__Challenge 1__
Say whether each statement below agrees with the email conversation. Answer yes or no, quoting the words of the conversation that decide it.
(a) Hiten Shah says he makes his list fill out a survey every time he asks them something.
(b) Hiten Shah gives the death of good email as one reason people say email is dead.
(c) Hiten Shah says great email takes so much work that most people won't do it.
* Begin Quoted text *
I like that. So one of the key tactics there is honestly segmenting a piece  of the list, right?

Steli Efti:

Yeah.

Hiten Shah:

Between customers and non customers, right?

Steli Efti:

Yeah, absolutely.

Hiten Shah:

I think that’s an important thing a lot of people don’t consider. That’s like super  useful and critical. So what I would add to what you’re saying that I’ve learned  over the last couple of years with email especially, which I wish I had known  before, is that if you have an email list, the best thing you can do  is start actually engaging with that email list in whatever way you can. One of  my favorite ways, which I’ve used a few times this year, is I just ask them a question, and I just tell them they can reply to the email. I  don’t make them fill out a survey all the time, I don’t do any of  that, and I just ask a question. And that question that I ask should be  designed around providing them with . And I’ve found that to be one of the  key ways to really understand what their needs are, and what I can do for  them. And that helps me create content over any other thing I’ve ever tried. And  part of the reason is, think of the experience, they’ve signed up for my email  list for some reason or another, and they are receiving my emails, they’re opting in,  and they want something from me. If I don’t know what they want, then I’m  just giving them bullshit that they don’t want. So my key driver of writing great  emails is first and foremost knowing what they want. My second driver is basically making  sure that once I know what they want, I’m actually delivering on it, and it’s  better content for what they want than anything else out there. And that’s a really  high bar, but today, if people are still running around saying email is dead, one  of the reasons they’re saying that is that good email is dead. Great email is  thriving, it’s alive. It gets you everything that you could possibly want, but it takes  so much effort, and so much work, that most people aren’t willing to do it  today.

Steli Efti:

I love that. I have to go back and highlight this to make sure nobody  misses this, right? Email isn’t dead, good email is so rare that if you …

Hiten Shah:

Great email, great email.

Steli Efti:

… Great email.
* End Quoted text *
* Begin Recorded data *
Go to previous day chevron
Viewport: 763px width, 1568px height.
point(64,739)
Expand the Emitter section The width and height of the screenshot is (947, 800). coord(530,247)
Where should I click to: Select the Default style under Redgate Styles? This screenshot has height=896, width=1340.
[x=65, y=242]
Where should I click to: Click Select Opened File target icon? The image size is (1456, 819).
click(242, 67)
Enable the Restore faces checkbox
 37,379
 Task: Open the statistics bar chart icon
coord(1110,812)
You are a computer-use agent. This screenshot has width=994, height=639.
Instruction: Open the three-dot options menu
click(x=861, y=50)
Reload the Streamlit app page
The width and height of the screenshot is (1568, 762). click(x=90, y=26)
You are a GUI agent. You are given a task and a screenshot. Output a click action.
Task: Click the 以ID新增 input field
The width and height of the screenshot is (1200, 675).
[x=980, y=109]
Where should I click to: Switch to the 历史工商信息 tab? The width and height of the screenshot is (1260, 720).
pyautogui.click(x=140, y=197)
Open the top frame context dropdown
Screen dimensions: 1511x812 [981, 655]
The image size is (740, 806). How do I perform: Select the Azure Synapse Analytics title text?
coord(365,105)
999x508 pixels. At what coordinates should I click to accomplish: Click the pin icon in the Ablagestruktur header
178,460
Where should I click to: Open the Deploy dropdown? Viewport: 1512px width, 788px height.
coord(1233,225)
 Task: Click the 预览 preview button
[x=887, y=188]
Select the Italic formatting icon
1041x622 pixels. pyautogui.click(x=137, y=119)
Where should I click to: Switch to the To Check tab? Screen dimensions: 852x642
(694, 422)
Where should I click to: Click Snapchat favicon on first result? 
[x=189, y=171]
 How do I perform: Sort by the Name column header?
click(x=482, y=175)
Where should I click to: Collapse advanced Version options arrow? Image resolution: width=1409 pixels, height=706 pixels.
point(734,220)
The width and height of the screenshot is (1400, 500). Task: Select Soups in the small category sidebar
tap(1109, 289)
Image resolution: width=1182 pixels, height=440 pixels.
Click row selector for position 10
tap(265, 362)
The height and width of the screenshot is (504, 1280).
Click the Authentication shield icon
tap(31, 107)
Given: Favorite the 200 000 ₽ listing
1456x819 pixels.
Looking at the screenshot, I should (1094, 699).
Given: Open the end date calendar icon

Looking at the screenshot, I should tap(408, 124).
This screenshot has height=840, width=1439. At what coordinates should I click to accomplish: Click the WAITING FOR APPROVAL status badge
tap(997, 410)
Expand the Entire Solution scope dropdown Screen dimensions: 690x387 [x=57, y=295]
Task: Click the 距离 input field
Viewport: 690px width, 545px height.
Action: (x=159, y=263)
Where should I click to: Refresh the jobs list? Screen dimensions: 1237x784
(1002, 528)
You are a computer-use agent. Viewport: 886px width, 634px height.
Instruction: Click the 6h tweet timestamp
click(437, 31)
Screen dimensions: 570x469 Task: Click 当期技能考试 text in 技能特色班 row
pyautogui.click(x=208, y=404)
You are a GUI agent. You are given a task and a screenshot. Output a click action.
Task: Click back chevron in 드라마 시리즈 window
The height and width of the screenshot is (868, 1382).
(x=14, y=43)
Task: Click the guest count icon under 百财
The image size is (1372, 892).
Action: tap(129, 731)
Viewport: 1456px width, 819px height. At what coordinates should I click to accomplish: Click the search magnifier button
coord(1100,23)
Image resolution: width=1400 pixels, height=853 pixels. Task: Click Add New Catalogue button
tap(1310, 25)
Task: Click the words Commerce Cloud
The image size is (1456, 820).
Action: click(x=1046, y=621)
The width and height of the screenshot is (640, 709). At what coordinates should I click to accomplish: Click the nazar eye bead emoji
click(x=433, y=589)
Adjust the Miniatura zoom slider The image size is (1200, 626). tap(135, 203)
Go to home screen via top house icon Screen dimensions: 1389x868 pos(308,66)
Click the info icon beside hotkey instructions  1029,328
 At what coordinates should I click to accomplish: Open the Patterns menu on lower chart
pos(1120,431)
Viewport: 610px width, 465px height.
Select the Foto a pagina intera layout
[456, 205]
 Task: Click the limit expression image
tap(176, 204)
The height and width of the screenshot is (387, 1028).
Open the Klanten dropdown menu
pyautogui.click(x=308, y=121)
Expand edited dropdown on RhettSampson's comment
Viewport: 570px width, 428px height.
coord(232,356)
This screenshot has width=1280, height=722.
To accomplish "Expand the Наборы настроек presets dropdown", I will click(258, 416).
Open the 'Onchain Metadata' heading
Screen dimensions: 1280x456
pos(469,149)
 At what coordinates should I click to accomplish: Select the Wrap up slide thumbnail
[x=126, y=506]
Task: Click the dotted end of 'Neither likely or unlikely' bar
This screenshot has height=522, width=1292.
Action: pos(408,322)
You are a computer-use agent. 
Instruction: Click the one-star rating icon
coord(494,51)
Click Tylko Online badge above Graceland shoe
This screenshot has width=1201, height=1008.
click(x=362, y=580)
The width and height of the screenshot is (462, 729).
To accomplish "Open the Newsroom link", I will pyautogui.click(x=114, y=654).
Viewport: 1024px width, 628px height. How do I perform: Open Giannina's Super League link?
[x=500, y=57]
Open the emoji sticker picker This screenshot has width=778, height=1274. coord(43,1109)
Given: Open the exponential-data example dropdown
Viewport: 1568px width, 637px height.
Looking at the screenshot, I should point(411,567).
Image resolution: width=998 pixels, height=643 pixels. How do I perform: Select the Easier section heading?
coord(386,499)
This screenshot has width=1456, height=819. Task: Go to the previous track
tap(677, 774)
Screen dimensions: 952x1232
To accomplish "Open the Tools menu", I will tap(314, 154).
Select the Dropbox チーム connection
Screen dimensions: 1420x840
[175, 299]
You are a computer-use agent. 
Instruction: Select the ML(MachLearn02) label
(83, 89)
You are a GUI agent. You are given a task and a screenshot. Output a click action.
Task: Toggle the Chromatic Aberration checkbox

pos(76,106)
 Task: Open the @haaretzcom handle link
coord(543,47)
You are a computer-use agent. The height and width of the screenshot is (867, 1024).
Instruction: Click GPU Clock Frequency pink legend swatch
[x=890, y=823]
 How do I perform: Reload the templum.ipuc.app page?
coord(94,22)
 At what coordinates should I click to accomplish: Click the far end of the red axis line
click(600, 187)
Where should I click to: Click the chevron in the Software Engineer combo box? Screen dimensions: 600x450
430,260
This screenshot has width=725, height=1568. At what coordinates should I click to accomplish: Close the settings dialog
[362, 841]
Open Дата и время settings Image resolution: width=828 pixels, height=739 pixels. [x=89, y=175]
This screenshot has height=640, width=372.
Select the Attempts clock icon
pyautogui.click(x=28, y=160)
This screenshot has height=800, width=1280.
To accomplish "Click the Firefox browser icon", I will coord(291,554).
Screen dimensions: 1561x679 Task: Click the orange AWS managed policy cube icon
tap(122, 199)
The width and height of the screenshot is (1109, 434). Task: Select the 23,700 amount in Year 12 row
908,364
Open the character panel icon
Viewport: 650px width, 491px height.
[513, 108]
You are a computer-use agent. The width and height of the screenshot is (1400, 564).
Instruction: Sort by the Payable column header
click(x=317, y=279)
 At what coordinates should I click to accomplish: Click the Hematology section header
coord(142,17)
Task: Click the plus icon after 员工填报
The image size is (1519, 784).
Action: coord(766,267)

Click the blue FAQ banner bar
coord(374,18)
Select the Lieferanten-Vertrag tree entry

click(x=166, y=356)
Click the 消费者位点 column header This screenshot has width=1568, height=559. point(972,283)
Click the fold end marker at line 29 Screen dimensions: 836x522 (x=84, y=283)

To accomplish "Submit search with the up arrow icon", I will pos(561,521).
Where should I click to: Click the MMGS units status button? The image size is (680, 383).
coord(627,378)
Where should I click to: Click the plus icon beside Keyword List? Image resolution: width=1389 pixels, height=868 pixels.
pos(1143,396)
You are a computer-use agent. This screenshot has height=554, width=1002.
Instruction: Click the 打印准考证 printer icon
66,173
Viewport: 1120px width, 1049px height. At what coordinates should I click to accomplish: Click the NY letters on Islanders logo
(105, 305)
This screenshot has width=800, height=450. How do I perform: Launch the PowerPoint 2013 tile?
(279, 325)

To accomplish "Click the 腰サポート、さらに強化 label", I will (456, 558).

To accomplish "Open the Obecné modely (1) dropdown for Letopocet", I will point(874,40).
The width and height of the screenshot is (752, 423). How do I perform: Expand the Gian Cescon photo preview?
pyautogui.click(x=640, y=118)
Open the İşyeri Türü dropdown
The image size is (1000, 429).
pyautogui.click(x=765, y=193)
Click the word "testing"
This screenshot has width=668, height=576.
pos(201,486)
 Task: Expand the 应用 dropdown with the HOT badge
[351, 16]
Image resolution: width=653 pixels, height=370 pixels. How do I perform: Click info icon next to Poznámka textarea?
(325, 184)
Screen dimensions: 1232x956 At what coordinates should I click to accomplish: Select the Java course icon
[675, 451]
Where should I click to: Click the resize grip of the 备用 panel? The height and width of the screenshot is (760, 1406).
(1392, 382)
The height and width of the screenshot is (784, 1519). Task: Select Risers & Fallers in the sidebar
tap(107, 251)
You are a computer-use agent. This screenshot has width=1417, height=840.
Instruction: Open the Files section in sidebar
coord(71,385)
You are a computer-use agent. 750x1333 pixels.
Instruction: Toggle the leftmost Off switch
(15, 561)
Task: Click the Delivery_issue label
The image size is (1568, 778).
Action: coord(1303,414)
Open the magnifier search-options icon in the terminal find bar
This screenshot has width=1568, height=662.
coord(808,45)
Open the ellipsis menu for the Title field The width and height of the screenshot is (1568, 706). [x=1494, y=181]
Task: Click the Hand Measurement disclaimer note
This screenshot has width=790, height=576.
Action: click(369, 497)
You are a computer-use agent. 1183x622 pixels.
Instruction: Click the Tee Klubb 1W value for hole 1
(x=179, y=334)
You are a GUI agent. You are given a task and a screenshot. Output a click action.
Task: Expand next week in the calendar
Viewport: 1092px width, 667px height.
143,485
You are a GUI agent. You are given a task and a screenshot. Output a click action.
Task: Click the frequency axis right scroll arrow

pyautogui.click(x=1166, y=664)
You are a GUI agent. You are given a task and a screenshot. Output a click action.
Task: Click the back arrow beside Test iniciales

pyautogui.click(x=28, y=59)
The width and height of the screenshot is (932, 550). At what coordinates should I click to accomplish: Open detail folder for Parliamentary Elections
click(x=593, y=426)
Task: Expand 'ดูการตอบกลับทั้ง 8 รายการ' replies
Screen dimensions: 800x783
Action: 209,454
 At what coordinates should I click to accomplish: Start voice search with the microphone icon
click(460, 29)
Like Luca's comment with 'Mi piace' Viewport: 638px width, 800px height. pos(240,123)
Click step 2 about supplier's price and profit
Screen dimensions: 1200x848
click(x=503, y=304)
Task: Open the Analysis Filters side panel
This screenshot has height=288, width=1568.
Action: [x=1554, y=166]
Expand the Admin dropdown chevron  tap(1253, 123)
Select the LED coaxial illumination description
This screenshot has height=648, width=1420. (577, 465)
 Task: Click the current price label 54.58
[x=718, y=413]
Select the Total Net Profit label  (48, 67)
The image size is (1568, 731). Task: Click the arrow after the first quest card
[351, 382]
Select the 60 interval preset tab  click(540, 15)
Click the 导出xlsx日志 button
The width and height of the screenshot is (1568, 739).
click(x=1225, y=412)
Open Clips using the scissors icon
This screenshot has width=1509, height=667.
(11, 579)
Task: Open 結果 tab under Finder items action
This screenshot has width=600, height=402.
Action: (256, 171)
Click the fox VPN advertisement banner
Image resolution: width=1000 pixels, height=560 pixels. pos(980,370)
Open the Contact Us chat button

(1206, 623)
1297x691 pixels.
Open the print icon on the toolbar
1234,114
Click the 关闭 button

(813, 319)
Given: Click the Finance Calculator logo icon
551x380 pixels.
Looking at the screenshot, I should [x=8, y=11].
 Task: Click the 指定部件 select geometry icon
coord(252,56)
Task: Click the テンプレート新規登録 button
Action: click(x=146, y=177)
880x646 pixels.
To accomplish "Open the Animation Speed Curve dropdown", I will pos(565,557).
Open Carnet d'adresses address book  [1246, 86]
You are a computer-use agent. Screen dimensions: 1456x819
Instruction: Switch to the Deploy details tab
* End Recorded data *
__Challenge 2__
Shift every coordinate in the answers of the records by adding 36 to each number, and write those records out again with their requests. Begin at the line that contains "Click the fold" and stop after the line that contains "pos(1143,396)".

__Output 1__
(a) No: "don’t make them fill out a survey all the time"
(b) Yes: "they’re saying that is that good email is dead"
(c) Yes: "and so much work, that most people aren’t willing to do it"

__Output 2__
Click the fold end marker at line 29 Screen dimensions: 836x522 (x=120, y=319)

To accomplish "Submit search with the up arrow icon", I will pos(597,557).
Where should I click to: Click the MMGS units status button? The image size is (680, 383).
coord(663,414)
Where should I click to: Click the plus icon beside Keyword List? Image resolution: width=1389 pixels, height=868 pixels.
pos(1179,432)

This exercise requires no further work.